With the exception of the seven childhood control samples, all samples were measured at once at a single institution.

SDF-1 measurement

The chemokine SDF-1 was measured in plasma and serum samples using Luminex® technology and the Human Cytokine/Chemokine Panel II (Merck) according to the manufacturer’s instruction.

Statistical analysis

The distribution of NfL is described using median and quartiles due to a right-skewed distribution. Comparisons of the log of NfL between groups of measurements (controls, asymptomatic X-ALD, AMN, CALD) is done using a linear mixed model that adjusts the group factor for sample type (serum vs. plasma) as a fixed factor. A random ID factor is added to take replications within patients into account. Post-hoc pair-wise group comparisons are corrected for multiple testing using Tukey’s method. Pair-wise group differences are back-transformed to ratios of geometric means (with adjusted 95% confidence intervals). The potential of NfL for discriminating AMN from premanifest CALD measurements is investigated using a logistic regression model with a group as a dependent variable and sample type as an adjustment factor. The area under the receiver operating characteristic curve (AUC) is reported as a measure of discrimination. Age dependence of NfL is investigated using a linear mixed model with indicators for the group of measurements and for the sample type, age as a covariable as well as the interaction of age and group, and a random ID factor. The difference of age slopes is tested via the interaction term. The dependence of log of NfL on the Loes score includes, besides a sample type fixed factor and a random ID factor, a linear and a quadratic term for Loes. The total influence of Loes (linear and quadratic term) is tested using an F-test with 2 degrees of freedom.
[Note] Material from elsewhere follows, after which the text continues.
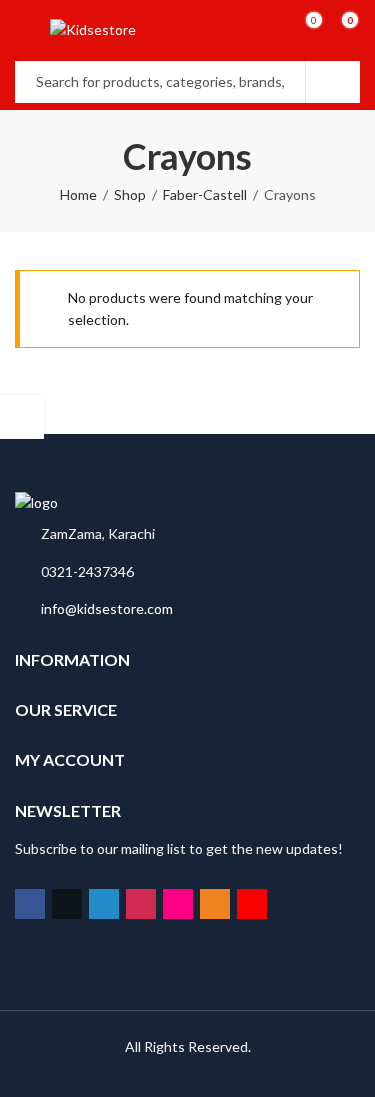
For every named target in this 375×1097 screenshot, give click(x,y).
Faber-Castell (205, 194)
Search (333, 82)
The potential influence of sample type (serum vs. plasma) on the difference of NfL between control and AMN measurements is investigated using a mixed model with fixed effects for measurement group (control vs. AMN) and for sample type as well as their interaction and a random ID factor. The potential dependence of log of NfL on EDSS (or AACS) within AMN measurements are analyzed using a linear mixed model with fixed effects EDSS (or AACS) as well as age and sample type as adjustment variables, and a random ID factor. For a descriptive investigation of a potential association of changes over time (NfL with Loes), the repeated measurements for each individual are regressed on time. The resulting individual slopes are then used as variables for a Spearman correlation coefficient. Correlation coefficients between −0.3 and +0.3 are regarded to indicate no association.
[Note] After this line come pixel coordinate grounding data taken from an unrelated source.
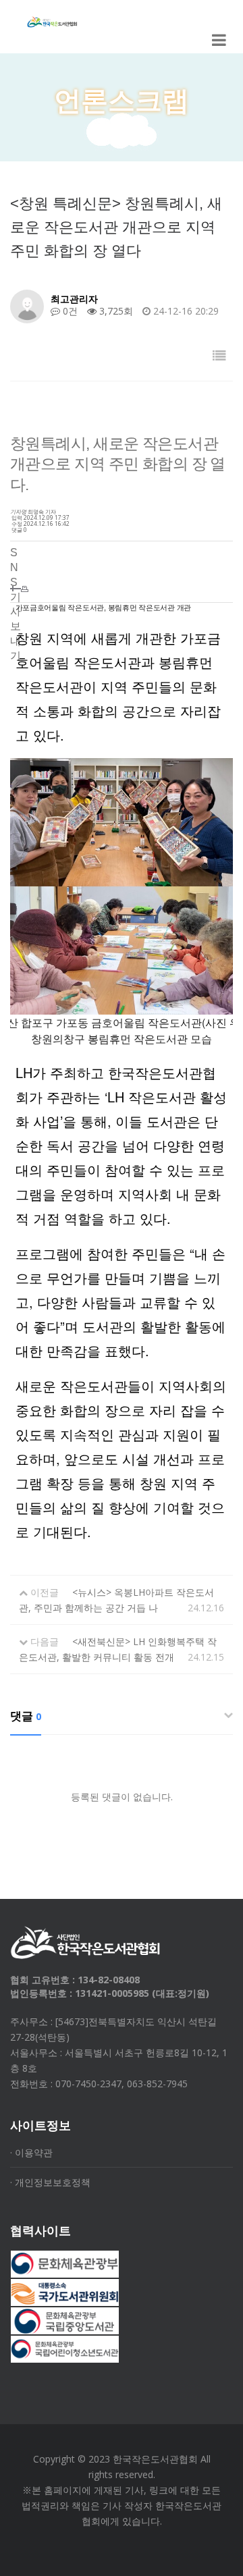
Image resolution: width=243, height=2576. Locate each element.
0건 (69, 310)
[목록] (219, 355)
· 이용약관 (31, 2152)
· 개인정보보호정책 (50, 2182)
p-values below 0.05 are regarded to indicate statistical significance. All graphs were produced using GraphPad Prism 7.00. All statistical results, including p-values and regression lines within graphs, are calculated using SAS 9.4. Based on preliminary experiments, the sample size has been calculated using the nQuery software (version 8). For data collection, Microsoft Excel 2016 and IBM SPSS Statistics Version 21 were used.

Reporting summary

Further information on research design is available in the Nature Research Reporting Summary linked to this article.